DBD variations contributed little to the divergence of Rph1/Gis1, the most diverged C2H2 zinc finger paralogs. We noted, however, that Rph1 gained residual access to Gis1-binding sites upon GIS1 deletion or DBD-swapping (Figure 9A and B). Further, Rph1-exclusive targets contained a specific variant of the common Gis1/Rph1 motif, lacking from Gis1-binding sites (Figure 9C and D).
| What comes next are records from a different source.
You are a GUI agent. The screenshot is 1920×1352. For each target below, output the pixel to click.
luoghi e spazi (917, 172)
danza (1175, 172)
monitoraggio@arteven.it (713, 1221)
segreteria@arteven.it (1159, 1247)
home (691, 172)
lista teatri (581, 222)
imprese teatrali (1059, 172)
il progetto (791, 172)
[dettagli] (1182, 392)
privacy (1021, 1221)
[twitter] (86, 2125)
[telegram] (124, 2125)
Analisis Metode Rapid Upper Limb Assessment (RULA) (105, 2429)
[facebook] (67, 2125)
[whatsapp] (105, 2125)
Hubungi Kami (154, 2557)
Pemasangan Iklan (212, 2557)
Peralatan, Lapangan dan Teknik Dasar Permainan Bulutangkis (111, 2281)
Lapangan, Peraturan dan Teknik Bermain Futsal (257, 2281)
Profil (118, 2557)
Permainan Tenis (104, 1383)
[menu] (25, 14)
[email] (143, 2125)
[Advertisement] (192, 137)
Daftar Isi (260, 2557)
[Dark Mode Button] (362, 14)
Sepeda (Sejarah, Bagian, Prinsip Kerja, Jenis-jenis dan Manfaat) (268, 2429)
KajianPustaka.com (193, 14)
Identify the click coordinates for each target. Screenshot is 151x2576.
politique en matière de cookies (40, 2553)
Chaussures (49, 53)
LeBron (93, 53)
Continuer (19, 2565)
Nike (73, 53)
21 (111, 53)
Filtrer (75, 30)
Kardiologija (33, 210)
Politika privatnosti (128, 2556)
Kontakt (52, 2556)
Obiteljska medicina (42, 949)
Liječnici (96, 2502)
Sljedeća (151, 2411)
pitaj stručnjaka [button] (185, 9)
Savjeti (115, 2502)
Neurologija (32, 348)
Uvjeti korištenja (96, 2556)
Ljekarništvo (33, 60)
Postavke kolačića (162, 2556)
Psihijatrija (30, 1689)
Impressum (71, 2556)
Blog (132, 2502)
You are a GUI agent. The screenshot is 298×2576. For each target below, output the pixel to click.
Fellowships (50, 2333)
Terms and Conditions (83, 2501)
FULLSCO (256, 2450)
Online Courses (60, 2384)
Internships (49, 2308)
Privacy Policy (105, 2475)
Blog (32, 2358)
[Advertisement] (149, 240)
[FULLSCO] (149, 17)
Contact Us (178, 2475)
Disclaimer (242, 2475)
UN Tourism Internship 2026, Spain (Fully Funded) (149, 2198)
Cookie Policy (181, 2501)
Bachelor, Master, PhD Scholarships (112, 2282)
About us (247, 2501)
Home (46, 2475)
Phylogenetic analysis revealed two sequence variations between the paralogs: first, Gis1 has lost a conserved demethylase activity (Klose et al., 2006), an event that occurred quite soon following WGD. Second, Rph1’s DBD experienced a more recent (minor) variation altering a conserved residue (Figure 9E and Figure 9—figure supplement 1). Together, this suggests the following evolutionary scenario: first, a loss of demethylase activity allowed Gis1 to specialize toward a subset of (weaker) ancestral targets and acquire new binding sites, through a primarily DBD-independent evolution. Second, mutations within Rph1’s DBD prevented its binding to Gis1-specialized sites, thereby reducing paralog interference (Figure 9E).
Extending the analysis to other diverging paralogs pointed at additional cases which might conform to this same design whereby limited binding competition resolved residual paralog interference (Figure 9F and Figure 9—figure supplement 1). Together, these results suggest a common path, whereby DBD-independent divergence is complemented by asymmetric competition, limiting residual paralog interference.
Discussion
The binding of TFs at individual regulatory regions can vary through mutations that alter the DNA sequence or mutations that change TF-binding preferences. While promoter mutations are gene specific, changes in TF-binding preferences will affect multiple genes, and are therefore less likely to occur (Teichmann and Babu, 2004; Hsia and McGinnis, 2003; Carroll, 2005). TF duplication, which generates two redundant copies and relaxes selection, may provide an easy route for the evolution of binding preferences. The evolutionary paths through which binding preferences of TF paralogs diverge may therefore hold the key to understanding the principles that guide TF-binding site selection across the genome.
Studying a comprehensive set of WGD-retained TF paralogs, we found that the majority of pairs still share a large fraction of overlapping targets. In fact, even diverged paralogs still localized to common targets, although at different relative strengths. This gradual divergence was not explained by variations in the DBDs. In particular, we presented evidence that, with the exception of the zinc cluster family, variations within the DBD contributed little to binding divergence. DBD preferences may play a minor role in setting promoter-binding preferences but be primarily important for stabilizing binding within selected promoters. Further, cooperation and competition act to adjust binding profiles and limit paralog interference but, with few exceptions, are not the major factors guiding divergence. In this context, gradual, and promoter-specific divergence is harder to explain within models in which TF-binding specificity depends on a single DNA-binding motif or a single recruiting factor. In the case of a single recruiting factor, for example, we would expect an ‘all-or-none’ behavior that is common to a subset of genes. The gradual, gene-specific divergence we observe may be more naturally explained in models where binding depends on multiple specificity determinants within the TF, which recognize a corresponding multiplicity of features within the promoter. The existence of such multiplicity would allow to tune more readily TF binding at the level of individual promoters. We recently described one such paradigm in the context of the Msn2 and Yap1 TFs, whose promoter-binding depends on the cumulative contribution of a large number of specificity determinants distributed throughout their long (>500 amino acids) intrinsically disordered regions (Jana et al., 2021; Brodsky et al., 2020; Brodsky et al., 2021).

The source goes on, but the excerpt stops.